Founder of Red Brick. Former Head of Policy for Shelter. Select Committee Advisor for Housing and Homelessness. Drafted the first London Mayor’s Housing Strategy under Ken Livingstone. Steve sits on the Editorial Panel of Red Brick.

The louder he talked of his honour, the faster we counted our spoons.’ 

I was reminded of this old idiom when I read David Cameron’s latest outburst on public service reform.  In his Daily Telegraph article, Cameron said:

“We will create a new presumption – backed up by new rights for public service users and a new system of independent adjudication – that public services should be open to a range of providers competing to offer a better service…… This is a transformation: instead of having to justify why it makes sense to introduce competition in some public services – as we are now doing with schools and in the NHS – the state will have to justify why it should ever operate a monopoly.”

There is an obvious contradiction between the localist agenda and Cameron’s new doctrine of ‘compulsory competition’.  Cameron appears to be saying ‘you can do what you like as long as it is what I like, and not otherwise’.  There is to be a White Paper called ‘Open Public Services’.  I assume that means making public services open to anyone to make a few bucks – hence the need to count the spoons.

Competition has been an important element in providing housing services for a long time, especially to deliver hard projects like capital investment, repairs and grounds maintenance, or to deliver IT-based services like some elements of housing benefit.  In many circumstances it is the sensible thing to do.  But not in all, and much less so in the services that are highly focused on people. 

The previous attempt to bring Compulsory Competitive Tendering (CCT) into housing management – under the last Tory government – was an unmitigated disaster and a huge waste of time and money.  CCT was an extraordinarily bureaucratic exercise requiring councils to write hugely detailed specifications of the services they wanted to deliver, and in-house teams to write hugely detailed proposals about how they would go about performing the specification.  Both sides required teams of people including lawyers and accountants (and humble housing consultants) – I know because I did both on behalf of various councils.  The fact that very few housing associations, faced with the same issues but not subject to the regime, chose to put their housing management services out to competition told its own story – they would have done so if it made any sense.

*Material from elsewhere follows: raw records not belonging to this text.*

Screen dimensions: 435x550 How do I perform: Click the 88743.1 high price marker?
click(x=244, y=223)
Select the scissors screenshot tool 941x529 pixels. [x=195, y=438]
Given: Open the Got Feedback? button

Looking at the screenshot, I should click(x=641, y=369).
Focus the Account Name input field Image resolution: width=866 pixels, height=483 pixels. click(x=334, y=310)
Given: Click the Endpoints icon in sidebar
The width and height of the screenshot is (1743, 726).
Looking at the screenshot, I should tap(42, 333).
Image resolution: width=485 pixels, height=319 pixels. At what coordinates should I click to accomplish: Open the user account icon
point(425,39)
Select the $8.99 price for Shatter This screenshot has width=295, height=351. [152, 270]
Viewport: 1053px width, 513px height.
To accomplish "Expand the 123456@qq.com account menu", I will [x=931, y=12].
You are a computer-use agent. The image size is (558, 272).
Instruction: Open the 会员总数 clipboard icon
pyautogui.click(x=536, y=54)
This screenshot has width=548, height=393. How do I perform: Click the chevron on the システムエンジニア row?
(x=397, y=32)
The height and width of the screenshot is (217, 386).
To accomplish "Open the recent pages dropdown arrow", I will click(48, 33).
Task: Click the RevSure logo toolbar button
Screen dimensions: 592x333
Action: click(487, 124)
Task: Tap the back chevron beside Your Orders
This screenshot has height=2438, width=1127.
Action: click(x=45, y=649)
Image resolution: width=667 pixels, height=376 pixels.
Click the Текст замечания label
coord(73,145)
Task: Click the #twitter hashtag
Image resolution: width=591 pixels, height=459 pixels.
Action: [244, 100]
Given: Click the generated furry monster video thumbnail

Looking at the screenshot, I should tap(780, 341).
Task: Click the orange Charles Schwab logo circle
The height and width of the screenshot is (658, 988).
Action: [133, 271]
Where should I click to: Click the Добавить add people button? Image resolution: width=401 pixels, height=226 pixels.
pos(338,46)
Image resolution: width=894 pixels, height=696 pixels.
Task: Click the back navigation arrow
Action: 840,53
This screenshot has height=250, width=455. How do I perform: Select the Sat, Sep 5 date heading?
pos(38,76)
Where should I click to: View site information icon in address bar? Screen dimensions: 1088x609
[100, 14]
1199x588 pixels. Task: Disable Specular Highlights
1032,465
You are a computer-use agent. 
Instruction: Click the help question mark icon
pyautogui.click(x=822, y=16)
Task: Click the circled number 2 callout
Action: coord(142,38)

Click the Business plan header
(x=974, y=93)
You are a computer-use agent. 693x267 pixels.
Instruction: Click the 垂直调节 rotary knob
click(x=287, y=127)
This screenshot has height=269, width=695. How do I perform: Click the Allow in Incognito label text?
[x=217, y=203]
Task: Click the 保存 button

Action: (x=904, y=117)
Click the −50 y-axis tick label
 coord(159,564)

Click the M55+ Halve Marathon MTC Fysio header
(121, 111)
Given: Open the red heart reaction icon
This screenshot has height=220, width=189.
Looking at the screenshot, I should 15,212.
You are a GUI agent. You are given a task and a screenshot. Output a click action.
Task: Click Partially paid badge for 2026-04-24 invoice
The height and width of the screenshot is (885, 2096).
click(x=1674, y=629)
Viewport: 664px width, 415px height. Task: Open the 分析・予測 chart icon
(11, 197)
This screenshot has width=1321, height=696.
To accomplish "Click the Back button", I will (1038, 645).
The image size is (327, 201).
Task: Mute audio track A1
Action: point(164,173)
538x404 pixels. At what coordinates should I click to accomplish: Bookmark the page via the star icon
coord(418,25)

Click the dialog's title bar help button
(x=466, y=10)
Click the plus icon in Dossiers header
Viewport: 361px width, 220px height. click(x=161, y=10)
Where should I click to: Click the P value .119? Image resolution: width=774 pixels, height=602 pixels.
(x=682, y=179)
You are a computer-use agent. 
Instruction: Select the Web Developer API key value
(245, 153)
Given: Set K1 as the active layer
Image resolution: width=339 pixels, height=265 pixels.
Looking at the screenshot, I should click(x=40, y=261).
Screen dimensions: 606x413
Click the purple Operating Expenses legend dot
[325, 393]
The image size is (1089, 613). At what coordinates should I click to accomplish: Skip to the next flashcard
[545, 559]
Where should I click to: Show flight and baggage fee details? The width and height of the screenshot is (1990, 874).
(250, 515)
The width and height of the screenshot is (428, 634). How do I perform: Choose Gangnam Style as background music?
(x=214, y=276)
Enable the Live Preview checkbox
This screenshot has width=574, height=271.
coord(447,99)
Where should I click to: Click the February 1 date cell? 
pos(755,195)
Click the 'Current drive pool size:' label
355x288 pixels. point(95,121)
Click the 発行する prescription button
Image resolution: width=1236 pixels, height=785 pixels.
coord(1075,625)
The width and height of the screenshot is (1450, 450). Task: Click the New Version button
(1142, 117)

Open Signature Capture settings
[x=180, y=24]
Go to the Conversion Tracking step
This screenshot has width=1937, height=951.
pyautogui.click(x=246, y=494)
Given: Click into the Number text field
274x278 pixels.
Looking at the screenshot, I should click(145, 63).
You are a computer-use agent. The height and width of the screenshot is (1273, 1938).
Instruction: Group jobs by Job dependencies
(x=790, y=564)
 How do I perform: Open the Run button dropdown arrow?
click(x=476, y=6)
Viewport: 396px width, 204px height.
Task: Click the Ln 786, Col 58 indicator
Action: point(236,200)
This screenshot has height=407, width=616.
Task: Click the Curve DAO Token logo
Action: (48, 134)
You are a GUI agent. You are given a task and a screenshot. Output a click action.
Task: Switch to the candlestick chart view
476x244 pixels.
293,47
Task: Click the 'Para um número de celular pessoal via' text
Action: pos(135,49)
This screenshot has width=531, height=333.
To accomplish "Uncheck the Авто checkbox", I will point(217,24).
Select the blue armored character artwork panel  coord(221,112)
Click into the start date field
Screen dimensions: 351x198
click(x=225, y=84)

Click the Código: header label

It was – still is – a fledgling market and a few private firms also wasted their time putting in hopeless bids.  Where other providers did win contracts it was invariably where the existing service was failing and the council, often with tenant support, concluded that new providers might help bring about improvements.  Some providers have done well, but that’s not my point.

A lot was written about HM CCT at the time, why compulsory tendering was an ideologically-driven waste of time and money that also held back real service improvement by diverting resources into pointless activities.  Most sensible people think these decisions should be made by landlords and tenants who know their local services.  If Cameron chooses to go down the road of centrally-directed compulsion again it will prove that the Tories don’t learn from history or from their previous mistakes.